Cette métaanalyse met à jour trois éléments essentiels, estiment les auteurs. « Premièrement, il ne semble pas y voir d'avantage net à laisser les patients sans rien par la bouche après résection gastro-intestinale élective. Deuxièmement, chez ces patients, une alimentation précoce peut être bénéfique. Troisièmement, nous croyons que ces résultats indiquent qu'il est nécessaire de conduire un essai clinique puissant pour évaluer l'alimentation entérale précoce chez les patients ayant une résection gastro-intestinale élective. »
La déhiscence anastomotique : complication majeure
La déhiscence anastomotique, expliquent les auteurs, est une complication majeure de la chirurgie gastro-intestinale, avec une morbi-mortalité considérable.

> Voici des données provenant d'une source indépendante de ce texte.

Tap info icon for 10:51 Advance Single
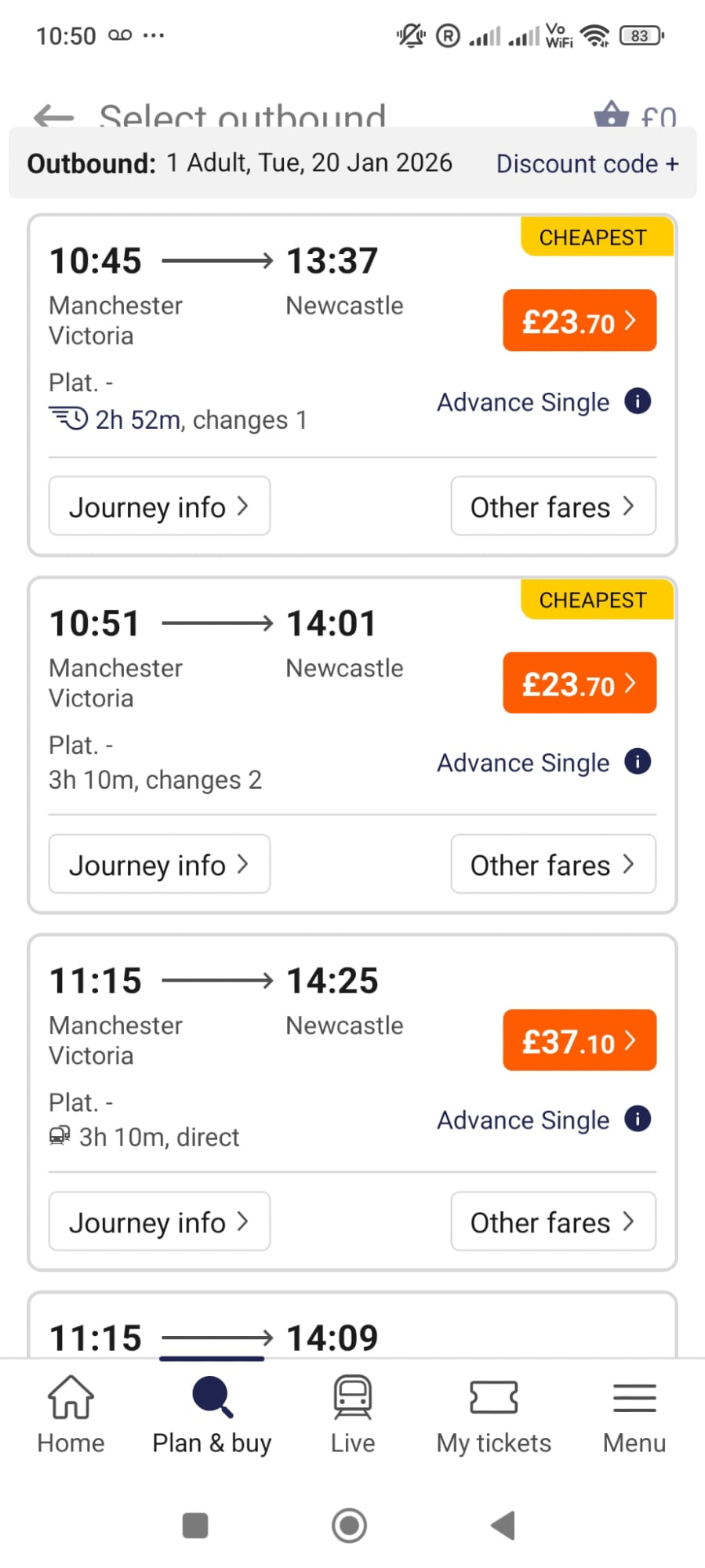Image resolution: width=705 pixels, height=1568 pixels. [x=638, y=761]
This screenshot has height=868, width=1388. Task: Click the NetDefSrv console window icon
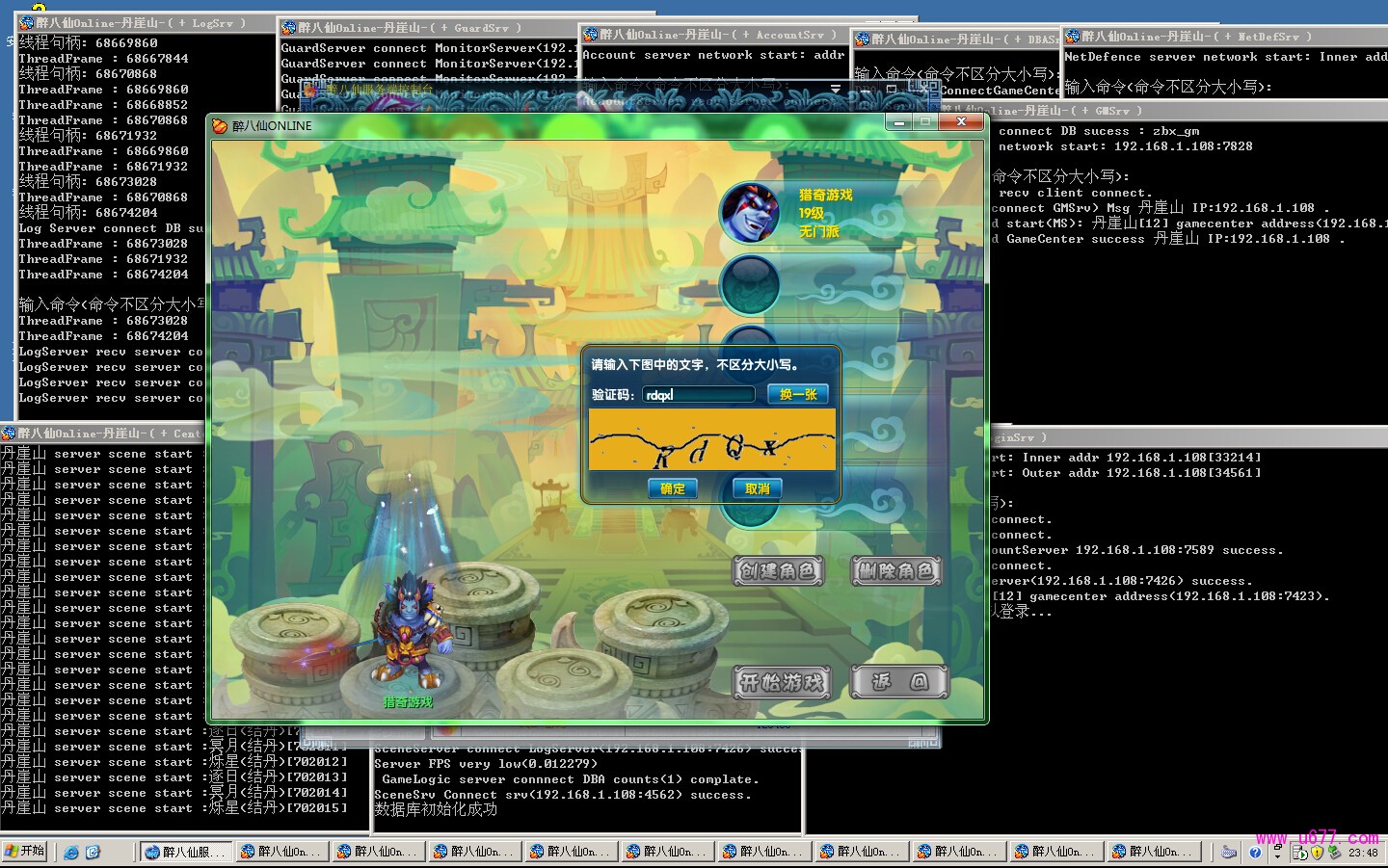(x=1072, y=37)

Certes, indiquent-ils, on n'a pas atteint le seuil de significativité pour l'alimentation précoce, mais huit études sur les neuf qui ont rapporté une déhiscence ont indiqué un bénéfice. Quant au risque d'infection de tout type, c'est au niveau de la plaie opératoire que le bénéfice est le plus fréquent.
La réduction du séjour hospitalier, observé dans huit études sur onze, correspond à environ un jour ; « ce qui est économiquement important », font remarquer les auteurs, et qui peut être lié à une réduction du taux de complications et à une reprise plus rapide des fonctions gastro-intestinales.
« Il y a dans ces essais peu d'arguments pour garder les patients sans rien par la bouche. Bien que ces résultats soient clairement insuffisants pour conclure que l'alimentation précoce a un bénéfice prouvé, nous croyons qu'il faut un essai clinique adapté et puissant pour évaluer l'alimentation entérale précoce chez ces patients. »
« British Medical Journal » du 6 octobre 2001, pp. 773-776.